French has joined Kiswahili and English, in being recognized as official languages of the eight-member states East African Community, a regional bloc with a population of over 300 million residents.

During the Heads of State Summit meeting held in the Northern Tanzanian City of Arusha, Presidents of the eight member states forming the East African Community approved the inclusion of two languages as official media of communication.

Previously English was the only official language of the 25-year-old East African Community, with Kiswahili regarded as lingua-franca of the EAC.

But with the community being made up of both Anglophone and Francophone African states, it was only a matter of time before French was added in the EAC dictionary.

Kiswahili, on the other hand, is the local language, which is more familiar among all Tanzanians, majority of Kenyans, some Ugandans, the residents of Eastern parts of DR Congo as well some Rwandans and Burundians.

However Kiswahili continues to grow, transcending the East African borders and even being taught in some higher institutes of learning overseas especially China and Japan.

Meanwhile also, the East African Community Heads of State have agreed to hasten the establishment of the Political Federation, the fourth and ultimate stage in the EAC integration.

They noted that the formation of a Federation had been agreed way back in 1963 by the EAC’s Founding Fathers – President Jomo Kenyatta (Kenya), Dr Apollo Milton Obote (Uganda) and Mwalimu Julius Kambarage Nyerere (Tanganyika, now Tanzania).

It was noted that Tanganyika and Zanzibar went ahead to form the United Republic of Tanzania, adding that the federation should be extended to transform the region into one as envisaged by the three Founding Fathers.

The EAC leaders further agreed on the need to fully operationalise the Customs Union and Common Market protocols to enhance intra-regional trade which is still relatively low.

In his remarks, Ugandan President Yoweri Museveni said that EAC should be celebrating more than 1,000 years of trade interconnectedness within the region instead of focusing on the achievements of the past 25 years only.

President Museveni said that East Africa’s Coastal, Great Lakes and Lake Victoria Basin regions were a Connected Trade Area (CTA) interlinked by trade routes along the current Central and Northern Transport Corridors extending all the way to Mesopotamia in present day Iraq. The partition of Africa into spheres of influence in 1884 by the European colonial powers disconnected the CTA by segmenting it into separate countries.

President Museveni said that the formation of the East African Federation would have forestalled Idi Amin’s ascendancy to power in Uganda, solved in good time the problems Burundi and Rwanda, and mitigated the internal conflicts in the Federal Republic of Somalia and South Sudan that caused much suffering to the people of the two countries.

On his part, Kenyan President William Samoei Ruto said that a survey taken way back in 2010 indicated that East Africans were fully behind the integration process and supported the establishment of a political federation.

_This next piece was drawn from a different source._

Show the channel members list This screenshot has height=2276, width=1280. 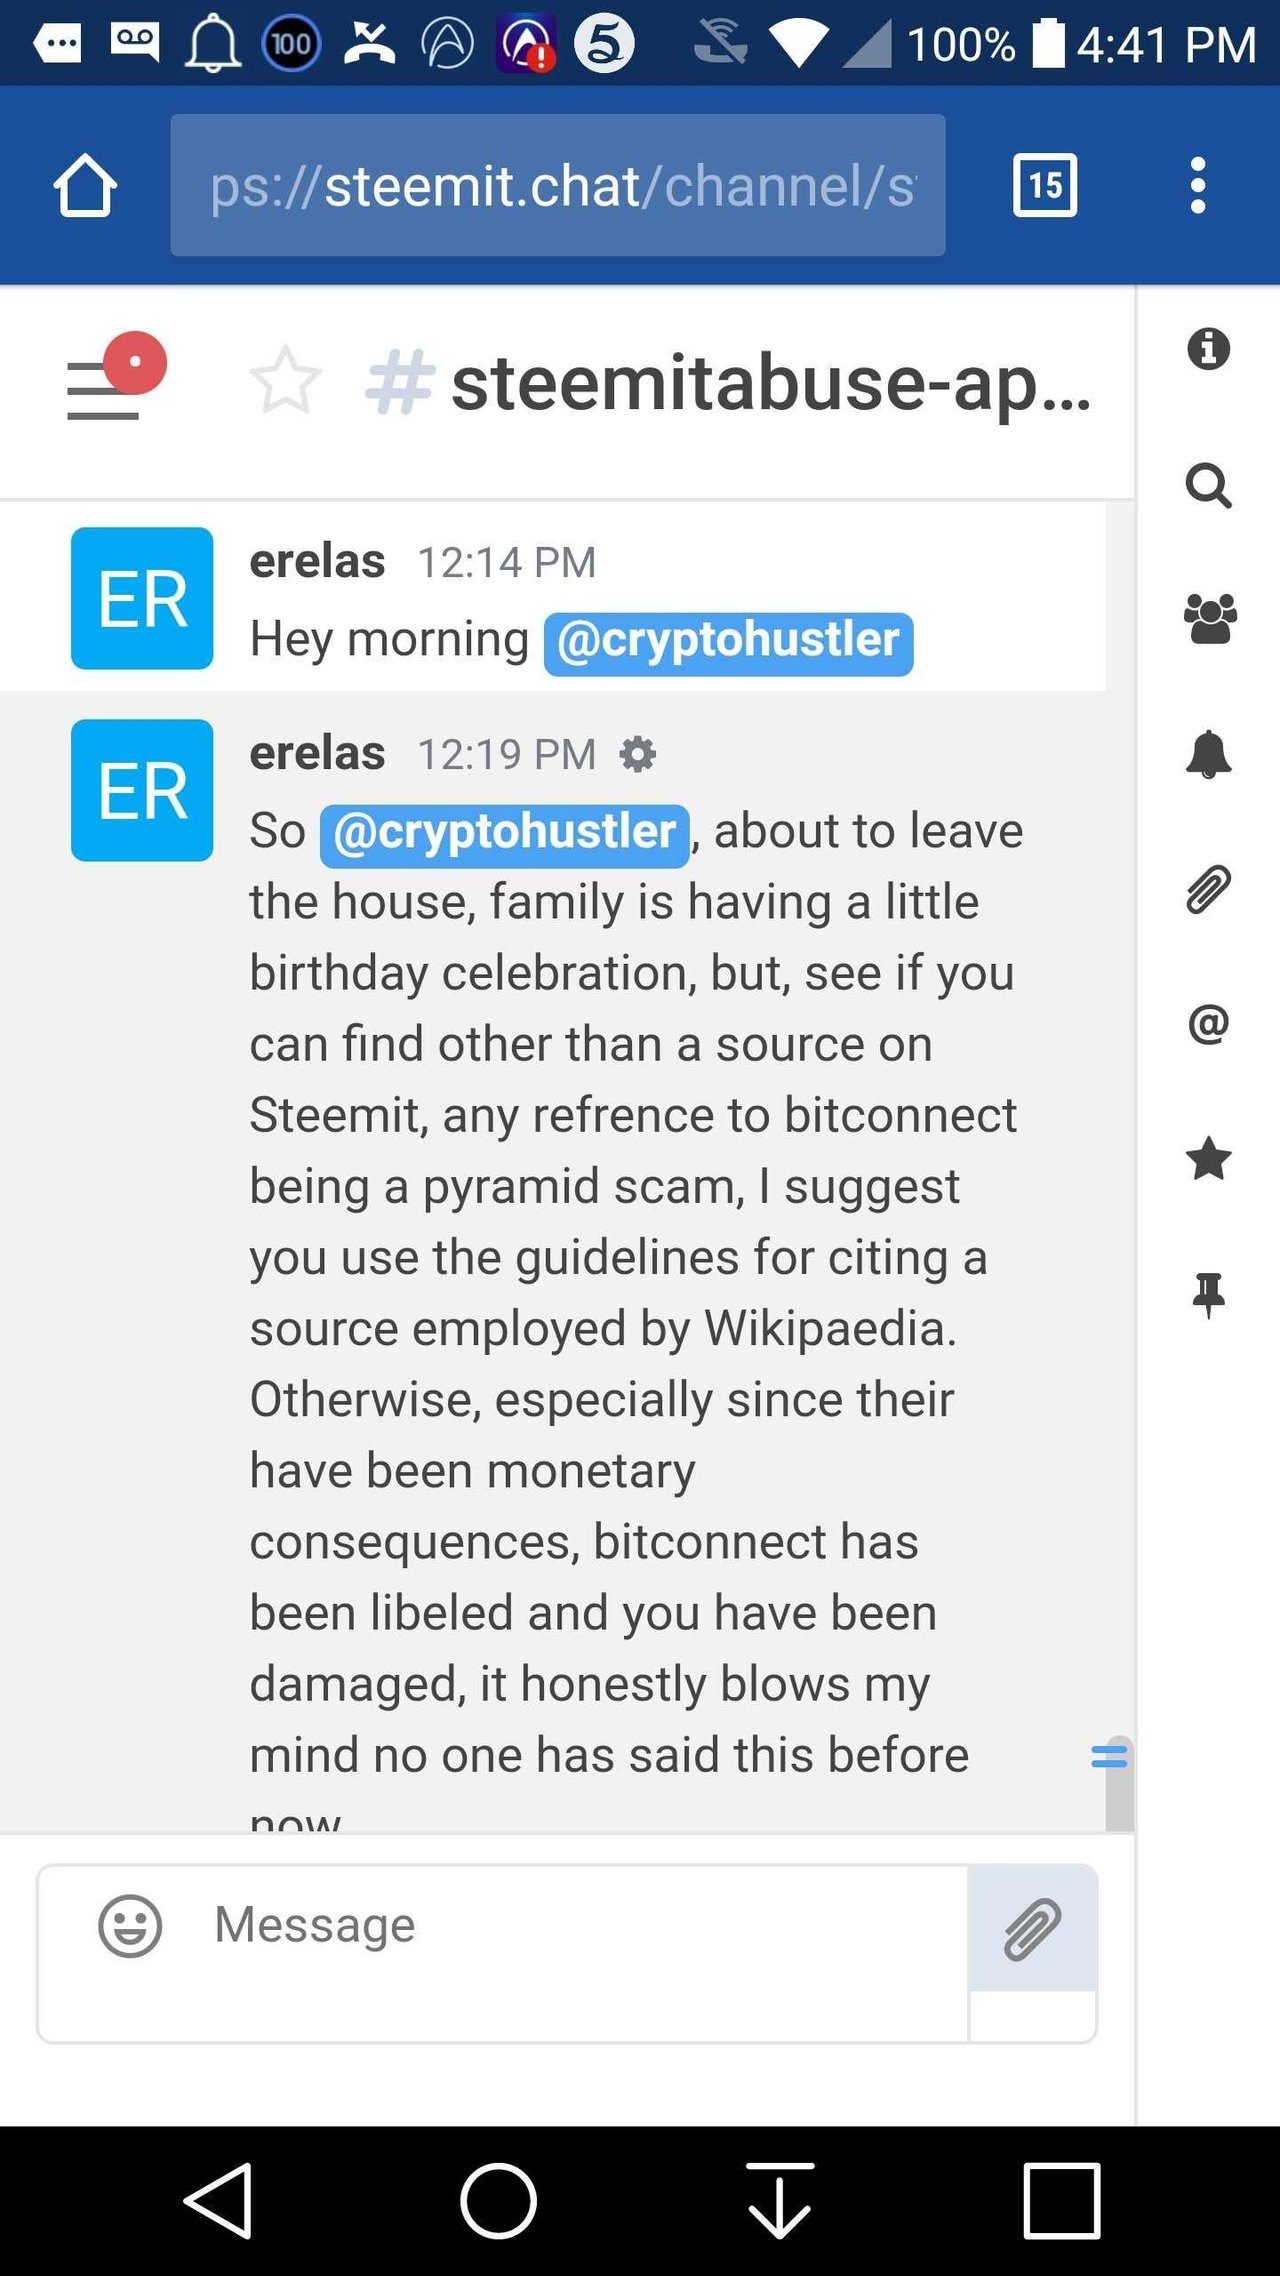click(x=1209, y=619)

President Ruto hailed the Republics of Burundi, Uganda and Kenya, which have already undertaken national consultations on the drafting of the constitution for the EAC Political Confederation, and thanked Rwanda, South Sudan and Tanzania for having set dates for national consultations on the process.

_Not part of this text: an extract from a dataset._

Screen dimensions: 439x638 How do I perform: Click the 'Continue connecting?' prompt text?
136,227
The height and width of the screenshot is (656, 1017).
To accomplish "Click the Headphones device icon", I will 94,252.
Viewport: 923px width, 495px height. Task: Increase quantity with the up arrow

President Ruto said that EAC was the foremost regional economic community in Africa with intra-regional trade standing at 28 percent which is the highest in Africa.

President Ruto said that towards that end, Kenya had provided a forum for South Sudan’s political actors to talk to one another in order to stabilise the country. Kenya was also working with Somalia and Uganda to reduce tension and stabilise the Horn of Africa region.

President Ruto said that Kenya was in agreement with the Democratic Republic of the Congo’s desire to merge the Luanda and Nairobi peace process under the Luanda process, adding that Kenya had no reservations with the Nairobi Process mediator, retired President Uhuru Kenyatta, being enjoined to the Luanda process. 

President Samia Suluhu Hassan of Tanzania pointed out that in the past there have been naysayers who predicted the downfall of the East African Community but against all odds the EAC was going strong.

On his part, Somalia’s President Hassan Sheikh Mohamud said that his country’s entry into the EAC was the culmination of a long desire to join her neighbours in East Africa as part of a robust economic and political entity.

President Mohamud said that Somalia has a vast population of business-oriented people who are risk takers with a keen desire for investment in various sectors.

Also present at the event were Burundian Vice President Prosper Bazombanza, EAC Secretary General Hon. Veronica Nduva, Ministers, Members of the Diplomatic Community, Development Partners, among other delegates.